__To do__: Your copy should begin at the line containing "Image resolution: width=1512" and end at the last line of the records below, matching each line exactly and leaving out pictures.

# # # #

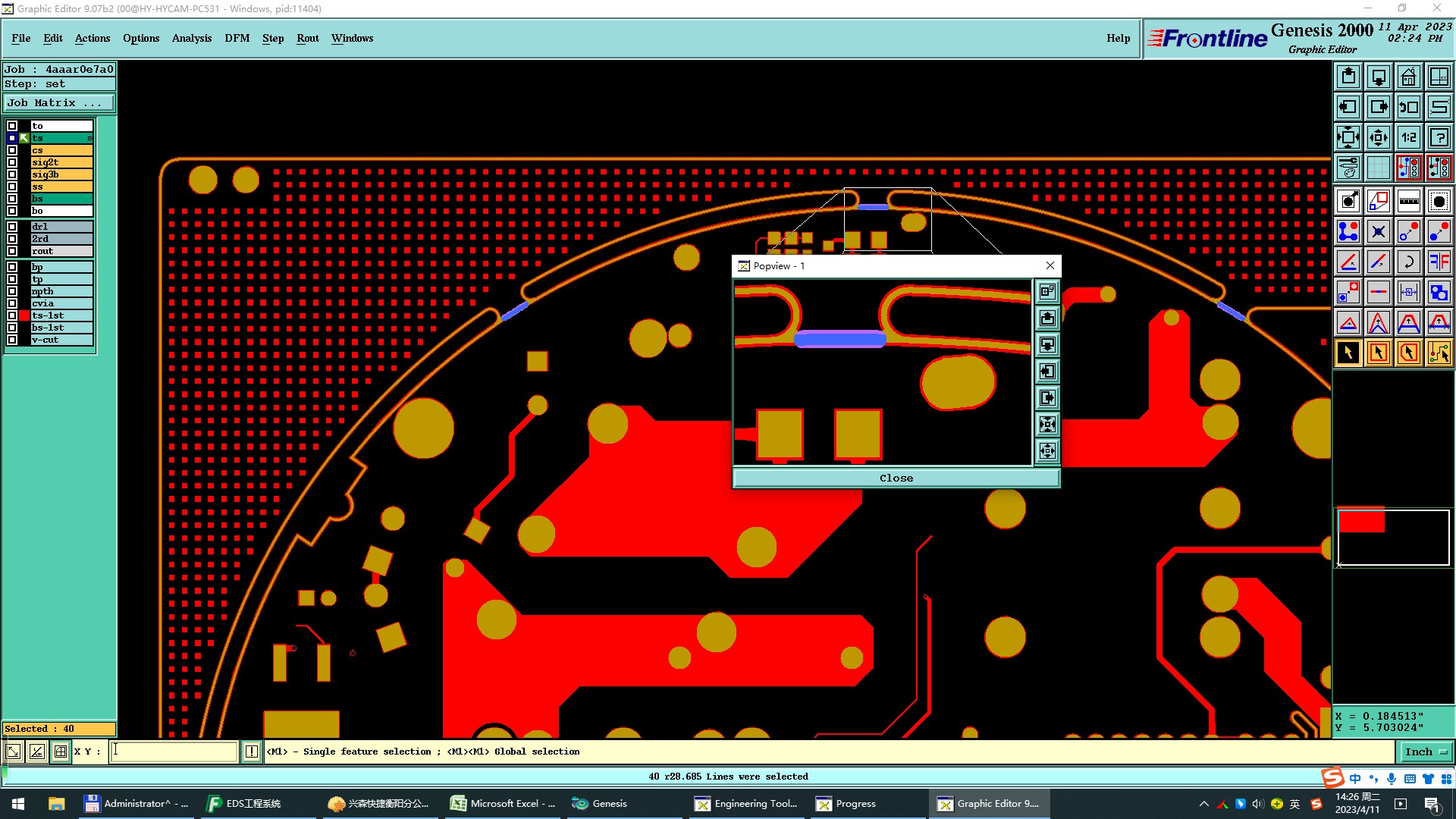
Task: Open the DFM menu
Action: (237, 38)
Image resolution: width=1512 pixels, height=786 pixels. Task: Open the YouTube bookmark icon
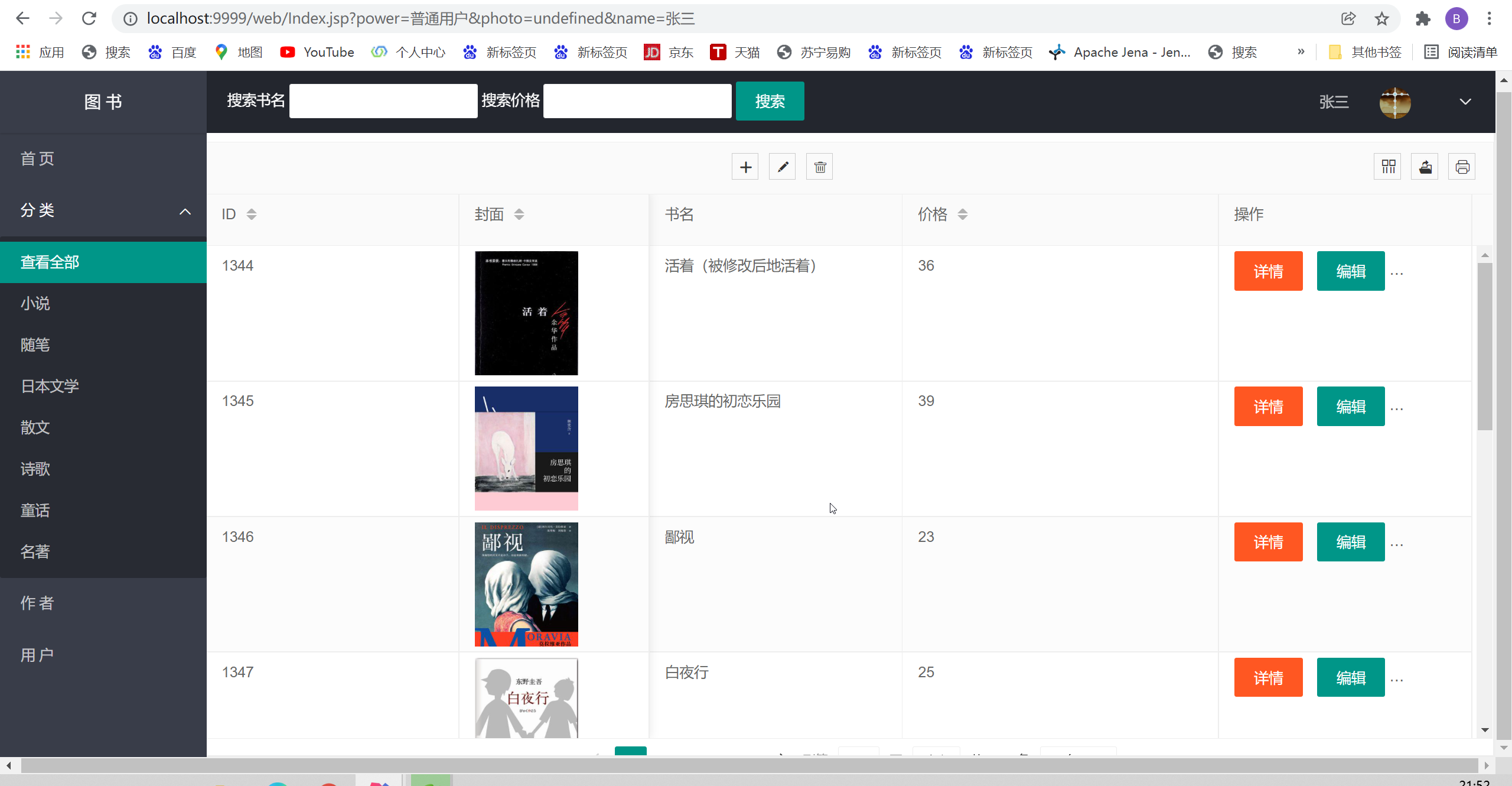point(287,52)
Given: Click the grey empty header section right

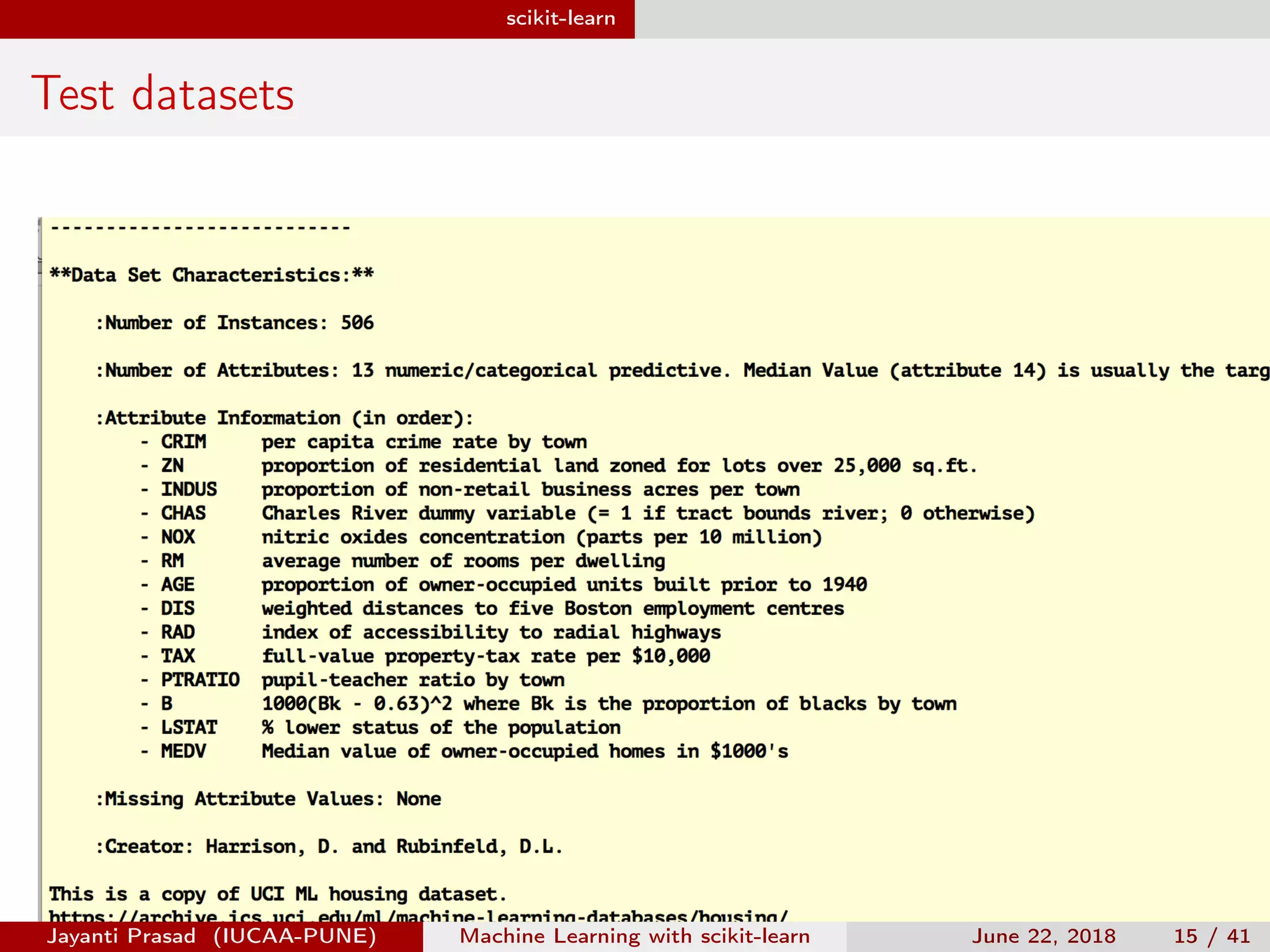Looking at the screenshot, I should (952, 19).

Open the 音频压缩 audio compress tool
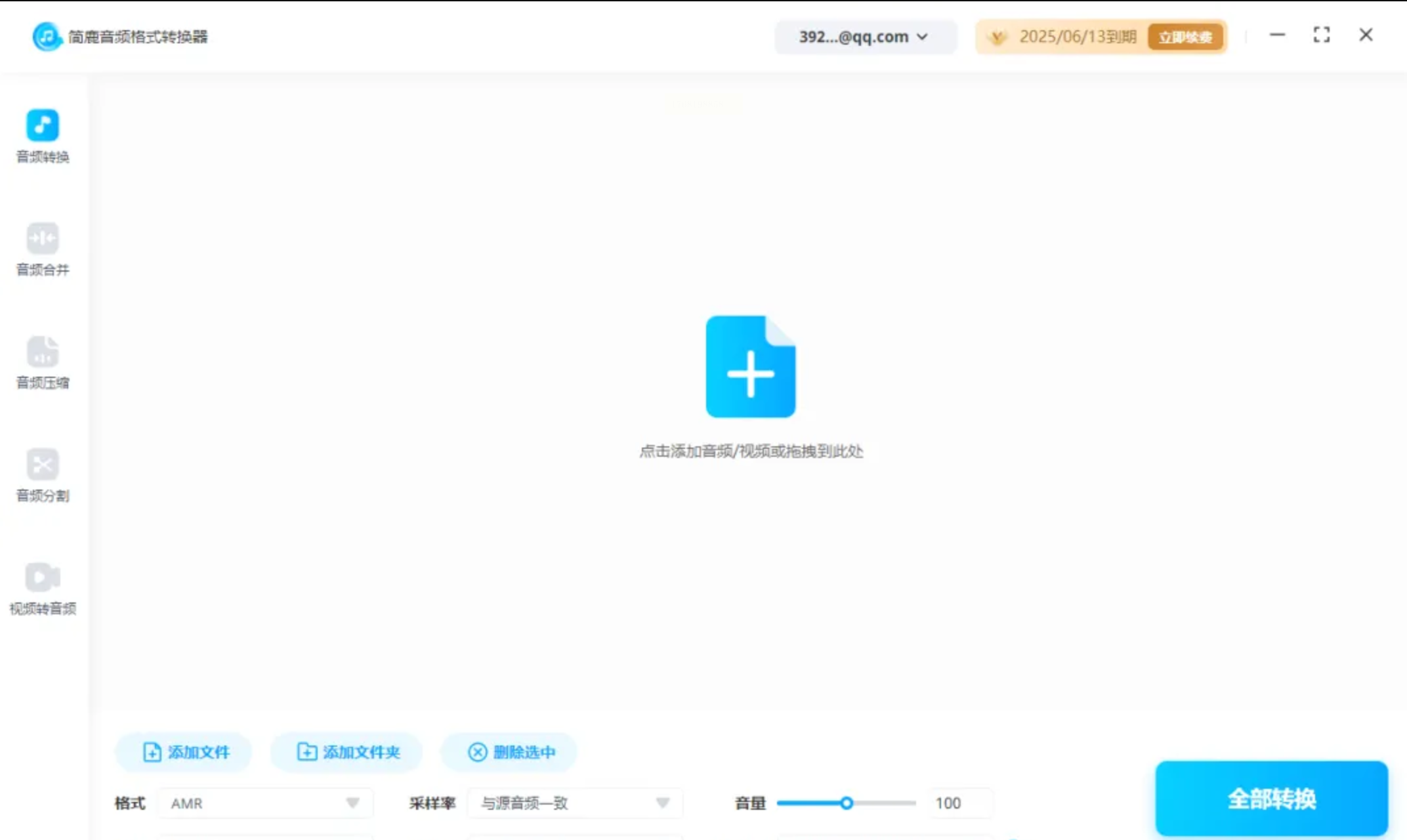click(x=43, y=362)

# # # #

__Response area__:
Image resolution: width=1512 pixels, height=786 pixels. Task: Open the YouTube bookmark icon
point(287,52)
Given: Click the grey empty header section right

Looking at the screenshot, I should (952, 19).

Open the 音频压缩 audio compress tool
click(x=43, y=362)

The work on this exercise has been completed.